- Agua Fria Location in California Agua Fria Agua Fria (the United States)
- Coordinates: 37°29′06″N 120°01′13″W﻿ / ﻿37.48500°N 120.02028°W
- Country: United States
- State: California
- County: Mariposa County
- Elevation: 2,000 ft (610 m)

California Historical Landmark
- Reference no.: 518

= Agua Fria, California =

Agua Fria (Spanish for "Cold Water") is an unincorporated community in Mariposa County, California. It is located 5.25 mi northeast of Catheys Valley, at an elevation of 2001 feet (610 m). Agua Fria is the former county seat of Mariposa County located approximately three miles west of Mariposa, California.

==History==
Agua Fria was originally a mining camp of the California Gold Rush, and was divided into Lower Agua Fria and Upper Agua Fria. Agua Fria means "cold water" in Spanish, and the name was derived from two springs of cold water about a quarter mile below Lower Agua Fria (the main part of town). It may have been here that John C. Fremont's men discovered gold in 1849 on his Rancho Las Mariposas.

In 1850, it was a booming trade center and the final destination for many new arrivals in California. It was Mariposa County's first Seat of Justice from February 18, 1850, to November 10, 1851. A post office was established October 7, 1851.

In 1853, a 6-stamp quartz mill was established in Upper Agua Fria.

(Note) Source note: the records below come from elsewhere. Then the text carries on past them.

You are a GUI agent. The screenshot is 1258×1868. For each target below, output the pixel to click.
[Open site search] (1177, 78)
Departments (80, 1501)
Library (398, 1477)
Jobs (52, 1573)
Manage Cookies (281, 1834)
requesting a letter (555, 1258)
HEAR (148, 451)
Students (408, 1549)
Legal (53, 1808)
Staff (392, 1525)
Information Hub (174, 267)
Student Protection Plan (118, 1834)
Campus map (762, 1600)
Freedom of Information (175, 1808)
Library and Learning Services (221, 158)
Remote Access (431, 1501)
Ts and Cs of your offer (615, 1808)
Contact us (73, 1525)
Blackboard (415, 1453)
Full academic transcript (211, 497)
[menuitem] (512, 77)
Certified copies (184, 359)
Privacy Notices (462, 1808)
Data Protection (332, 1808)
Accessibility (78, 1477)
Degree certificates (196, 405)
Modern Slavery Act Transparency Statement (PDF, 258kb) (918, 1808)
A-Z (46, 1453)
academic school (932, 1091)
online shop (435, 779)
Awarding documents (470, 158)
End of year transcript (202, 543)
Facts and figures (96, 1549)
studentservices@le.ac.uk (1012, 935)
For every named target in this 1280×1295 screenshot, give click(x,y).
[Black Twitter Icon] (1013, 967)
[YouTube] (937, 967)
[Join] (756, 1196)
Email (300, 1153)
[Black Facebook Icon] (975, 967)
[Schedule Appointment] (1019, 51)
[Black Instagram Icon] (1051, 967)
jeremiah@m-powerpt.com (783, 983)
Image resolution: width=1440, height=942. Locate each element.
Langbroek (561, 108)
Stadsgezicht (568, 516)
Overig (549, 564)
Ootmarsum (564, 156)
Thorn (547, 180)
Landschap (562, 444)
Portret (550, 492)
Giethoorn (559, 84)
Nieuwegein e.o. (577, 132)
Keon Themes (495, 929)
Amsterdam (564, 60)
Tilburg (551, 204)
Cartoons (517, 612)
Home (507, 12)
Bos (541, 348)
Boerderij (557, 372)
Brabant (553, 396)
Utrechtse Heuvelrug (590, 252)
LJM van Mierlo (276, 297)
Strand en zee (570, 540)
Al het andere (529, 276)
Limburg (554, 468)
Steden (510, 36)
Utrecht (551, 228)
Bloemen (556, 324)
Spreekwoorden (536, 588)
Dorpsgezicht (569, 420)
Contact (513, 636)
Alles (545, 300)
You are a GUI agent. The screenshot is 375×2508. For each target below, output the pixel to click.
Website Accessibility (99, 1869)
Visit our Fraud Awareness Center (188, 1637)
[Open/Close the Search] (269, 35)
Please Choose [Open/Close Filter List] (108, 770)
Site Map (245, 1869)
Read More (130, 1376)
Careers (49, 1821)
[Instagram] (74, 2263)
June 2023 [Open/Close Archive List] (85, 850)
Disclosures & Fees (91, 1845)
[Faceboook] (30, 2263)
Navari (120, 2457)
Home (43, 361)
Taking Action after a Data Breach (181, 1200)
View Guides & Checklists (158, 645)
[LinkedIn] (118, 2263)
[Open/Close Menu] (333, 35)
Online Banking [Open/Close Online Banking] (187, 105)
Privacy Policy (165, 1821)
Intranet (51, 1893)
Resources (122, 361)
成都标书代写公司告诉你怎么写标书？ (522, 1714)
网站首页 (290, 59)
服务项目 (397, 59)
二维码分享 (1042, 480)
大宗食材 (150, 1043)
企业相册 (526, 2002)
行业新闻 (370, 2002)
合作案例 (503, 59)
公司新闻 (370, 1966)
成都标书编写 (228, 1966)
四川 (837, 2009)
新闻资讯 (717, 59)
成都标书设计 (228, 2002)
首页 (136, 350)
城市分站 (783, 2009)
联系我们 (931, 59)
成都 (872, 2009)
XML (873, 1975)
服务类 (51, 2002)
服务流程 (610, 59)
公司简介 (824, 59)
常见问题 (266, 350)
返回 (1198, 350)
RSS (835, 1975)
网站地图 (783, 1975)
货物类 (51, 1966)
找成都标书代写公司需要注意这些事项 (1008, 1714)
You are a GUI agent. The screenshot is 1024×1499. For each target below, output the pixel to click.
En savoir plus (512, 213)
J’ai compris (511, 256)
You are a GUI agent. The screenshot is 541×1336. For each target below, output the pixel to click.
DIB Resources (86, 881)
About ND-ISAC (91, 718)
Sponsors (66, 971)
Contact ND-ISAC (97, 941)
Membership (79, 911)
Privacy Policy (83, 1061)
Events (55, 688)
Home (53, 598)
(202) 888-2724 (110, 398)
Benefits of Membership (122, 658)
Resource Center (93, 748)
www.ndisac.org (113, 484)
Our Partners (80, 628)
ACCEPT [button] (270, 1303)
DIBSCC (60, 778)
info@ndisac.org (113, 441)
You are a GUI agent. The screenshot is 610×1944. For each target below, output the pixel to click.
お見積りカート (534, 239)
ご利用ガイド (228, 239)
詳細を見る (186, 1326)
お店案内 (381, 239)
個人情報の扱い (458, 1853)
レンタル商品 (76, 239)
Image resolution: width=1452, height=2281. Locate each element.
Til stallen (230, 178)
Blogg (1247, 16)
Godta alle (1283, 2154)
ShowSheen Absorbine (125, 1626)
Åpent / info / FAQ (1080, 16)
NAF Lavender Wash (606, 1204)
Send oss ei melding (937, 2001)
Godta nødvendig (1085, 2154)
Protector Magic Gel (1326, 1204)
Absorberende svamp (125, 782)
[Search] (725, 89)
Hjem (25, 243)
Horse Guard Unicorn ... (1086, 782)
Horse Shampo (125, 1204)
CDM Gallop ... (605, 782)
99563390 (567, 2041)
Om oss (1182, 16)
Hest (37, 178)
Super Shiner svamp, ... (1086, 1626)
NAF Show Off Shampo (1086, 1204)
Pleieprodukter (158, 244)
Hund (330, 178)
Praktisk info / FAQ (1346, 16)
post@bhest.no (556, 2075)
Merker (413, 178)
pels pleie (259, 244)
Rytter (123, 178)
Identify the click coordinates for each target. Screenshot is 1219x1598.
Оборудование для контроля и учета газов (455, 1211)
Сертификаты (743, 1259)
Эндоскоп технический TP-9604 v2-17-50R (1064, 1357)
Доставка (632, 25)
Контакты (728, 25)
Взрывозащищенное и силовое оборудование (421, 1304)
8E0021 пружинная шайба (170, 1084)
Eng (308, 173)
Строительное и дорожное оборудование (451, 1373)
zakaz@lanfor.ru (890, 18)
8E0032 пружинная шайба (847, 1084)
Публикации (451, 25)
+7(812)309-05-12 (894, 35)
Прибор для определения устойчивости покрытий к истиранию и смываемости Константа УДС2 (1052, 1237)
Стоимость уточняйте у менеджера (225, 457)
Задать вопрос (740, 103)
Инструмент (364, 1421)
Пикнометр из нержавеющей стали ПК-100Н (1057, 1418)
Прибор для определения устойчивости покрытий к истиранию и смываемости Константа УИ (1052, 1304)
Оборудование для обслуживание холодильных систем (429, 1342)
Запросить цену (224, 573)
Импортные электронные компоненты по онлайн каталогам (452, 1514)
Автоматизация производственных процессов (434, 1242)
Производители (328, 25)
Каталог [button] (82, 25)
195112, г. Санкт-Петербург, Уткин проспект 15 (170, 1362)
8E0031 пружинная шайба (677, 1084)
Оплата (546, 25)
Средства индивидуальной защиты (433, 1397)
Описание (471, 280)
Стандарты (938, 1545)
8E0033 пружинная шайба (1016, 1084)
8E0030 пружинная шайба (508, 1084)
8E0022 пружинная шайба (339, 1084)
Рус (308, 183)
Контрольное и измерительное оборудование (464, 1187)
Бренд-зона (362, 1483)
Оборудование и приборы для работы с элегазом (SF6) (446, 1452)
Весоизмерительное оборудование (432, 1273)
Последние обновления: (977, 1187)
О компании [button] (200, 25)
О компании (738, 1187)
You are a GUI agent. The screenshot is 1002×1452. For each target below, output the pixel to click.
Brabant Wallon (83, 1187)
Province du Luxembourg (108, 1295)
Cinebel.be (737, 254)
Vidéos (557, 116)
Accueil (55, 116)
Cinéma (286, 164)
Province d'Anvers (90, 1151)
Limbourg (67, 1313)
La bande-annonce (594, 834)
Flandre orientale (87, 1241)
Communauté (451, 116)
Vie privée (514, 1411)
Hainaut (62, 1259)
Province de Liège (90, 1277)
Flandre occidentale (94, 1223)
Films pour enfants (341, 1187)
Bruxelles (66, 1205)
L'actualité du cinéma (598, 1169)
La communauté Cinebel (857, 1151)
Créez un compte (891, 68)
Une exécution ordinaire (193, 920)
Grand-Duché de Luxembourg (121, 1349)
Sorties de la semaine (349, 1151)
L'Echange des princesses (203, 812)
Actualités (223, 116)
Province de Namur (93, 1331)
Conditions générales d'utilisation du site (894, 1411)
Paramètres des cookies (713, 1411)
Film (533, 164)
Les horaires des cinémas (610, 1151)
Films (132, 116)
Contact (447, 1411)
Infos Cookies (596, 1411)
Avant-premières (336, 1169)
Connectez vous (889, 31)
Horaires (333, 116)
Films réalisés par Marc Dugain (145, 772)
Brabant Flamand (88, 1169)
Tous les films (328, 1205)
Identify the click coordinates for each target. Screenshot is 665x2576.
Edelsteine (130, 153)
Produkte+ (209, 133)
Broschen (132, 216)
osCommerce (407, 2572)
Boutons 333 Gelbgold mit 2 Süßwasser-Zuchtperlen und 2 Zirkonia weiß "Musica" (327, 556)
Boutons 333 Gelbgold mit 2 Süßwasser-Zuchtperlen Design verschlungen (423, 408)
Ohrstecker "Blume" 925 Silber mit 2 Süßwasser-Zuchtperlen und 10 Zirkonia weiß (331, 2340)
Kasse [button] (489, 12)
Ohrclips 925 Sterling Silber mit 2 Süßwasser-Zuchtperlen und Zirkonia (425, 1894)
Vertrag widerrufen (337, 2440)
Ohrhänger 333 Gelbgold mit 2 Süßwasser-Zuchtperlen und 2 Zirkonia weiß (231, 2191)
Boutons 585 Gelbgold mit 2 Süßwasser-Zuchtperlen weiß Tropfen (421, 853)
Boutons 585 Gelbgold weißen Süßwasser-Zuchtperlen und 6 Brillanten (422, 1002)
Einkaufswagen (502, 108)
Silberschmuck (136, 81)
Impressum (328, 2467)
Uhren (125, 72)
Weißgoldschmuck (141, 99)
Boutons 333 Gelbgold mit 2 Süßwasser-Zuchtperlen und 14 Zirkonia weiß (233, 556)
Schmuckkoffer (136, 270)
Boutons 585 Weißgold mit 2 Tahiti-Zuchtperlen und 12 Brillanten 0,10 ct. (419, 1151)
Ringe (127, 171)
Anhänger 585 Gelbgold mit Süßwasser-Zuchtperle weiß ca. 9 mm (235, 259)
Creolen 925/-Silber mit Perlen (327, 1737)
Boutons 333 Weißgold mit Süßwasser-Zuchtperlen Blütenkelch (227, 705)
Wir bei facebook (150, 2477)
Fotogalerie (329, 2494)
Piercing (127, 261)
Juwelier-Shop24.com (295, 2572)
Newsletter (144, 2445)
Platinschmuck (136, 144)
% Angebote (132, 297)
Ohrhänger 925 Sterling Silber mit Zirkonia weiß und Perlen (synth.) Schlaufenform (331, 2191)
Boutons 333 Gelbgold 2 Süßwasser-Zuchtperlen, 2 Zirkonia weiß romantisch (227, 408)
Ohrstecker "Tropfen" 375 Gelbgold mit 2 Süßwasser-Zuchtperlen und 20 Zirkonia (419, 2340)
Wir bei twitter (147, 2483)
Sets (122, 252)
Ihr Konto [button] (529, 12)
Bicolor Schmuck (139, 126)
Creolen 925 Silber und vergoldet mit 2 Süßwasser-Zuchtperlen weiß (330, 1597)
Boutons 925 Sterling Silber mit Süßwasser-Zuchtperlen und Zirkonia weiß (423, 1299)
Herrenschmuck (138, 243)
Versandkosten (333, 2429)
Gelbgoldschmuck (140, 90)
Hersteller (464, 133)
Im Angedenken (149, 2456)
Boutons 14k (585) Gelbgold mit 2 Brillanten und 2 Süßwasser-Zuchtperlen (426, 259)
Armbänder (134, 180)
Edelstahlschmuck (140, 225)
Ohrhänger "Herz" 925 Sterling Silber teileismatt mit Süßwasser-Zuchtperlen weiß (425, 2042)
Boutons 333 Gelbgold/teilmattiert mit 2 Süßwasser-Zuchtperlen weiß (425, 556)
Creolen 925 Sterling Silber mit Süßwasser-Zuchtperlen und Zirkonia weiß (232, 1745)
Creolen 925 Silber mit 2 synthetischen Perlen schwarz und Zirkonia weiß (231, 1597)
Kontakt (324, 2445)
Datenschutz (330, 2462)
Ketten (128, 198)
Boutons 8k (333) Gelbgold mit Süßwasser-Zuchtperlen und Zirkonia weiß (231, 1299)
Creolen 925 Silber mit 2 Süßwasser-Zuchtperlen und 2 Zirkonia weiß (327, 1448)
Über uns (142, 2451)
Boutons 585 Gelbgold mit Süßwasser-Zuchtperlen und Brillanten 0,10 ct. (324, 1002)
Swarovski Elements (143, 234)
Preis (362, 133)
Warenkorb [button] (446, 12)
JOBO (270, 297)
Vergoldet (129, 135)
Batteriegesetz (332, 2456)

The camp boasted a hotel, express office, assayers, billiard room, bowling alley, monte and faro banks, about a dozen stores, numerous tents and log cabins by the fall of 1850. The population started to decline by the mid-19th century, and the city suffered destructive fires and was never rebuilt.

John Charles "Charlie" Fremont moved the Mariposa County seat to Mariposa in 1854. The stately white Mariposa County Courthouse was built on present-day Bullion Street in 1854, and not only still stands, but is the oldest courthouse in California still in use as cases are still tried there to this day.

A post office operated at Agua Fria from 1851 to 1862.

==Present status==
Agua Fria is a ghost town with little to see but grassy meadows. It is accessible via Agua Fria Road to Mount Bullion and the site of Princeton. It is also an alternate route into Mariposa. The site is private property, and is a California Historical Landmark (#518).